→ Work item: Look below for the line containing "Click the return 1 stop dot on the route line"; from there through the line containing "Given: Click the progress bar of bfs2024ik", both lines included, please set down each line exactly and nothing else.

Records from a dataset
————————

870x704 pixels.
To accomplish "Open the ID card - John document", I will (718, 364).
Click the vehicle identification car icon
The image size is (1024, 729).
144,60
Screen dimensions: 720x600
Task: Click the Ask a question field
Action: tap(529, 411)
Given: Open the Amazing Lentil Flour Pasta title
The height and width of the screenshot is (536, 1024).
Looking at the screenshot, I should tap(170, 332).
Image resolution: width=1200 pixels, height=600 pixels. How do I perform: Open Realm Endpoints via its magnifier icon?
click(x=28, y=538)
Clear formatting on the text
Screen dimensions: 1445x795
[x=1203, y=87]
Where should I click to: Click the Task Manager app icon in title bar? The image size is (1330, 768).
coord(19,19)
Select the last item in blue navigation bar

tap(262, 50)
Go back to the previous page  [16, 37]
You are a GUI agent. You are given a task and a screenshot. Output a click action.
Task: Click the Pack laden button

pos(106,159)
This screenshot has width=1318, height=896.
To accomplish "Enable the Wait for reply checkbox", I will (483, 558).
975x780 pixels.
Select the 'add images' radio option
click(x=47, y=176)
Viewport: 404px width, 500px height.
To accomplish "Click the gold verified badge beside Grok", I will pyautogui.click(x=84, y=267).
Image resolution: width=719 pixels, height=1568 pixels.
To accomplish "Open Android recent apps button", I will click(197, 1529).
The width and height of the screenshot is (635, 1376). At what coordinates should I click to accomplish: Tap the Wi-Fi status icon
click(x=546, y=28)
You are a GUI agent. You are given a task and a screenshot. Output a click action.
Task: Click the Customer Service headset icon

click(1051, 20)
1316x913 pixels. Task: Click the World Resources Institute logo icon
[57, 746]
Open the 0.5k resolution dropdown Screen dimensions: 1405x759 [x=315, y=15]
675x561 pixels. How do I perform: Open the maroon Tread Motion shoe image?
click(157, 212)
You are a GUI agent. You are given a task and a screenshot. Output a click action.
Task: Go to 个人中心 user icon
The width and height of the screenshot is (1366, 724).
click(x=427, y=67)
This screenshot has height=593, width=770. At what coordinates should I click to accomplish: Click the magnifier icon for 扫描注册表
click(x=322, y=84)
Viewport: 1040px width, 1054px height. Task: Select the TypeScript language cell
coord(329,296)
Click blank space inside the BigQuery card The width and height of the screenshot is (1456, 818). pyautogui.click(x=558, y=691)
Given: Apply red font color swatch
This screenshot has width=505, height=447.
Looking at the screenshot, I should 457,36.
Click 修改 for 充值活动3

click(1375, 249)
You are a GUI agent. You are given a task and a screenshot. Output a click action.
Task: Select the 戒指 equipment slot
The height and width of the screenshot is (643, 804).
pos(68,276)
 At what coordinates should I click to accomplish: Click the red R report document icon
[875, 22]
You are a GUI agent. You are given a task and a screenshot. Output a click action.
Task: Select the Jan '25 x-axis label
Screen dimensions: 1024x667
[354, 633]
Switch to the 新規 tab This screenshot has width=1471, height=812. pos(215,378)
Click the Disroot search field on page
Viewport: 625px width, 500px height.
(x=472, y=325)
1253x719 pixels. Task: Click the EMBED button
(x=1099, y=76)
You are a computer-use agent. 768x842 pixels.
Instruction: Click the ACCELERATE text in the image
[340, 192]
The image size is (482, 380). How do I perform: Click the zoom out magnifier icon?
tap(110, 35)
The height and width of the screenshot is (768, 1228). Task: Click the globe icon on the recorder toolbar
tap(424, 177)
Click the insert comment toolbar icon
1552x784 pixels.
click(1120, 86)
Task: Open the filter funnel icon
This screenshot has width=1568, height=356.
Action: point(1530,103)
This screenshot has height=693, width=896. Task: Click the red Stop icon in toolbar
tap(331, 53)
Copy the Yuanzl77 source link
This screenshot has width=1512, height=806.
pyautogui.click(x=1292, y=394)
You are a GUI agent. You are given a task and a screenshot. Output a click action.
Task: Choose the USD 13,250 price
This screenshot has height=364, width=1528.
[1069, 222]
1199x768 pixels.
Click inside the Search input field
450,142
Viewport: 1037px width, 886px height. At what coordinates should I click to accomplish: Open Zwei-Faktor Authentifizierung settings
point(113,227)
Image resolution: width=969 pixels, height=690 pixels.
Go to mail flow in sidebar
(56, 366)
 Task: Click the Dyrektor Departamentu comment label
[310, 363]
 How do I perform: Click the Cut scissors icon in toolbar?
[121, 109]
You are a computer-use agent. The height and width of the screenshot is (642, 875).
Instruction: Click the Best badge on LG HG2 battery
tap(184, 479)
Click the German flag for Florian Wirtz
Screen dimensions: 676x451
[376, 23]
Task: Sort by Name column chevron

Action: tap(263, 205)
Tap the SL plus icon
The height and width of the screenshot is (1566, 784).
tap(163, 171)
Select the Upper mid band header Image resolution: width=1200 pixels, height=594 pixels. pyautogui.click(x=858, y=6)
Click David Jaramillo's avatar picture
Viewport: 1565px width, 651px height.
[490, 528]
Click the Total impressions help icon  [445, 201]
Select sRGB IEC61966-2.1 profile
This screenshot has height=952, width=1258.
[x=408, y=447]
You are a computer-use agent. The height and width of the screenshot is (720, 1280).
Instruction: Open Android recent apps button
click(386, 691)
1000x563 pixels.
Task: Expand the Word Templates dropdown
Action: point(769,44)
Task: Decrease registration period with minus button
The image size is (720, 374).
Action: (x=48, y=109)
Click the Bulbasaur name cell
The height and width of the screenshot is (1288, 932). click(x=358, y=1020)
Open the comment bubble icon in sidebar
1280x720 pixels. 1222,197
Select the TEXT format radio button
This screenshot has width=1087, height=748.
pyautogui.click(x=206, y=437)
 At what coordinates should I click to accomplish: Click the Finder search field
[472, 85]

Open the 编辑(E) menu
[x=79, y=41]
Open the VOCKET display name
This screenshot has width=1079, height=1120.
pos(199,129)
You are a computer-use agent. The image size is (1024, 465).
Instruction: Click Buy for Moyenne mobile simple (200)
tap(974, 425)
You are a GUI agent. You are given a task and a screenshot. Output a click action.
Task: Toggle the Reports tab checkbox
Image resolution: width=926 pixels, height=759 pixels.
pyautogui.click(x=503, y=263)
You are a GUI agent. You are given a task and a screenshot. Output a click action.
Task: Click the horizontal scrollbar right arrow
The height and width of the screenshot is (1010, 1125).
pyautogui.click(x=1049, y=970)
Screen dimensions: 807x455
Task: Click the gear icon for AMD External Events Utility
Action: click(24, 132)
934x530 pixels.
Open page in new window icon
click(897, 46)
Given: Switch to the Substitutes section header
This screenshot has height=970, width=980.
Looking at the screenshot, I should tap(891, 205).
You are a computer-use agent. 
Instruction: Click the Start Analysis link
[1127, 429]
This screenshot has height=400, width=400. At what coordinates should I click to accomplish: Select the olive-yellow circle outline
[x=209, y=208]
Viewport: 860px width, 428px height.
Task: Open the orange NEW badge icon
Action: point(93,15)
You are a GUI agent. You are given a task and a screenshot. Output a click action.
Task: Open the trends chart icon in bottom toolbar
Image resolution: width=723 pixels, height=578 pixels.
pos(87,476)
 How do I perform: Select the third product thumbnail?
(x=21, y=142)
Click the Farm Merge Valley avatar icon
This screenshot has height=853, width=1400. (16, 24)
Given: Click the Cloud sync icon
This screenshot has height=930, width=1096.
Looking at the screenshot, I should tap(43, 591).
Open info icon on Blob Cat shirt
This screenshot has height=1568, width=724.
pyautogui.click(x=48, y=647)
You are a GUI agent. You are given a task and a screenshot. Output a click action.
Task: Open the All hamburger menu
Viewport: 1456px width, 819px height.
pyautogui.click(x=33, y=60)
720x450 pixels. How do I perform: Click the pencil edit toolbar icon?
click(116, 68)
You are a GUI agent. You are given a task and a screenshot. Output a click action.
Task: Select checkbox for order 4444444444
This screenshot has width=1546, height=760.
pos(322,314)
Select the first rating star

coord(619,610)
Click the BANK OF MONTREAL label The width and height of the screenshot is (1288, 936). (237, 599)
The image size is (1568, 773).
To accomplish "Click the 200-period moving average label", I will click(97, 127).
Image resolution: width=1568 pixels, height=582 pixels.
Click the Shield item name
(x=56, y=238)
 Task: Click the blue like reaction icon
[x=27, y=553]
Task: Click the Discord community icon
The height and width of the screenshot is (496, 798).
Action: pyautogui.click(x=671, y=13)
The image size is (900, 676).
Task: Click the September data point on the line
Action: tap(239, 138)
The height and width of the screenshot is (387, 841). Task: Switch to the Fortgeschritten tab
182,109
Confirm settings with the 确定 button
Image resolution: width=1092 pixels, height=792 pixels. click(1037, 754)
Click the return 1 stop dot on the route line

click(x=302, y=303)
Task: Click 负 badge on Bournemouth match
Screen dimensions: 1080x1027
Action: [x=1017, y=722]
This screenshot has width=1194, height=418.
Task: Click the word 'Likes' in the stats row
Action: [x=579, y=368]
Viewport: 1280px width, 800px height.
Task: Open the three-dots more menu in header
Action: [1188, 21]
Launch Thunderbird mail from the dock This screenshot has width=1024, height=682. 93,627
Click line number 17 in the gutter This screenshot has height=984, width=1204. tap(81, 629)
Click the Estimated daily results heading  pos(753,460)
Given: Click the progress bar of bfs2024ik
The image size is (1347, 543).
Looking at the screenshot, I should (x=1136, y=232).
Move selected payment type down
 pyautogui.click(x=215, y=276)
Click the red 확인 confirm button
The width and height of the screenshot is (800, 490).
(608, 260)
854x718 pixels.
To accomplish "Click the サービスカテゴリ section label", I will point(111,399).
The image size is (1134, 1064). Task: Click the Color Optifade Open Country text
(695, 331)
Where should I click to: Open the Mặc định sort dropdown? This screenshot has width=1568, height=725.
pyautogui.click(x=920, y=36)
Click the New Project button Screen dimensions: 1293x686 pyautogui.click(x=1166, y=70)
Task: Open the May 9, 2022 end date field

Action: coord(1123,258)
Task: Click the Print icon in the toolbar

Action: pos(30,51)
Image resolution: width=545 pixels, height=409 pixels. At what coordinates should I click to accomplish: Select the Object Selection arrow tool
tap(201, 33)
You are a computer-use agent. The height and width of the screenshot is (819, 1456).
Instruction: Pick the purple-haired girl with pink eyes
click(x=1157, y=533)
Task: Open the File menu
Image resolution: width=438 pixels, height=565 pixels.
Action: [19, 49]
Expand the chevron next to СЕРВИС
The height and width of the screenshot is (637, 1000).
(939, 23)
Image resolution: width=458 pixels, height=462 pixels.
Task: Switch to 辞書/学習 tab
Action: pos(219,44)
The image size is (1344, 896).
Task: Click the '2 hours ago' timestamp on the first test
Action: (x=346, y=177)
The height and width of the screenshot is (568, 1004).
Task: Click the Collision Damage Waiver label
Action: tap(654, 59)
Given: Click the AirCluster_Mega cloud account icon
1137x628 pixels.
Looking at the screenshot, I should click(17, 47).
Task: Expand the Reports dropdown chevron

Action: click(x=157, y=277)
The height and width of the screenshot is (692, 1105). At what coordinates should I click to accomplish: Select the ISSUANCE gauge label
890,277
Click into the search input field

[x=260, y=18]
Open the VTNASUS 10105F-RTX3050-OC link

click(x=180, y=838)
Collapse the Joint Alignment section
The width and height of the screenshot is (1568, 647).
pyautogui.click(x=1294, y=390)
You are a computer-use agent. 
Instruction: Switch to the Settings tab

————————

→ Exercise response:
Click the return 1 stop dot on the route line

click(x=302, y=303)
Task: Click 负 badge on Bournemouth match
Screen dimensions: 1080x1027
Action: [x=1017, y=722]
This screenshot has width=1194, height=418.
Task: Click the word 'Likes' in the stats row
Action: [x=579, y=368]
Viewport: 1280px width, 800px height.
Task: Open the three-dots more menu in header
Action: [1188, 21]
Launch Thunderbird mail from the dock This screenshot has width=1024, height=682. 93,627
Click line number 17 in the gutter This screenshot has height=984, width=1204. tap(81, 629)
Click the Estimated daily results heading  pos(753,460)
Given: Click the progress bar of bfs2024ik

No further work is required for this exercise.